**EXERCISE REQUIREMENTS:**
The answer should be a faithful retyping of the records that follow, pictures excluded.

**MATERIAL SHOWN:**
'''

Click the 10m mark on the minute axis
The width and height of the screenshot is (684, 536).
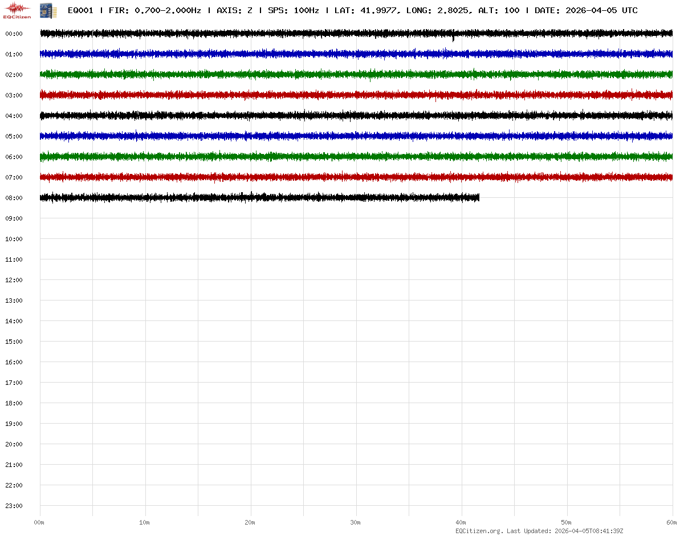[x=145, y=522]
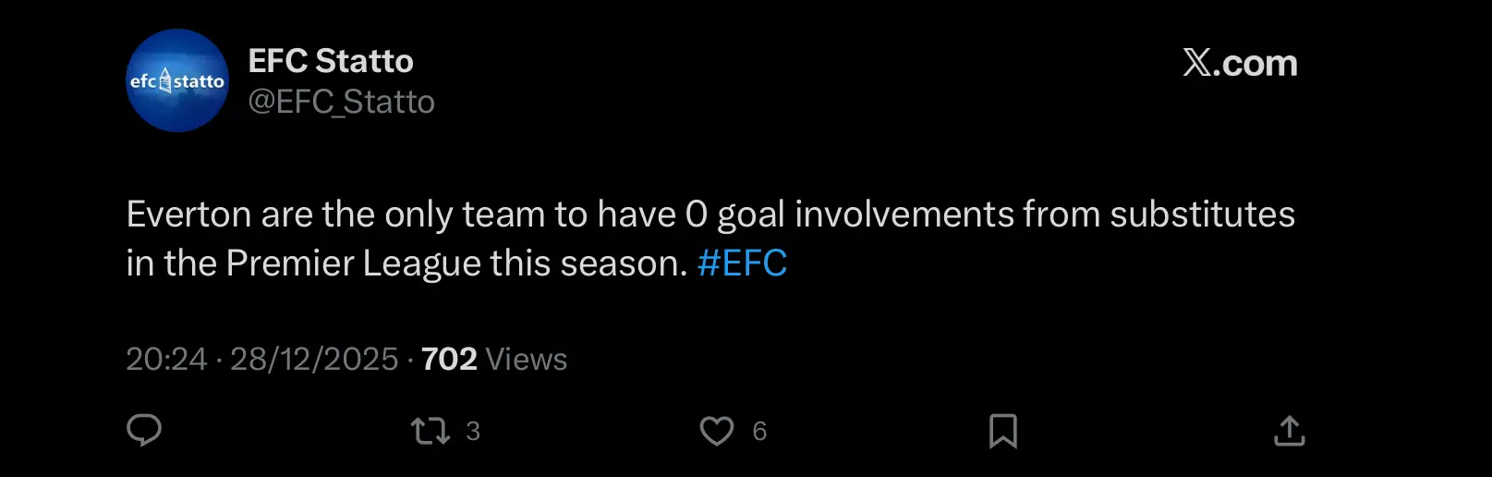Click the Views label

click(527, 359)
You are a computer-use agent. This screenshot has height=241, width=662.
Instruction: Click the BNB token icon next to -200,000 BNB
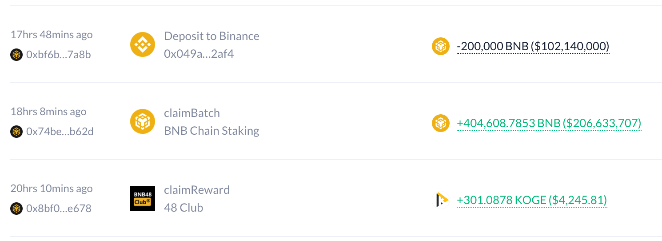440,46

'''

**WRITTEN ANSWER:**
Click the 10m mark on the minute axis
The width and height of the screenshot is (684, 536).
[x=145, y=522]
Click the Views label

click(527, 359)
You are a computer-use agent. This screenshot has height=241, width=662.
Instruction: Click the BNB token icon next to -200,000 BNB
440,46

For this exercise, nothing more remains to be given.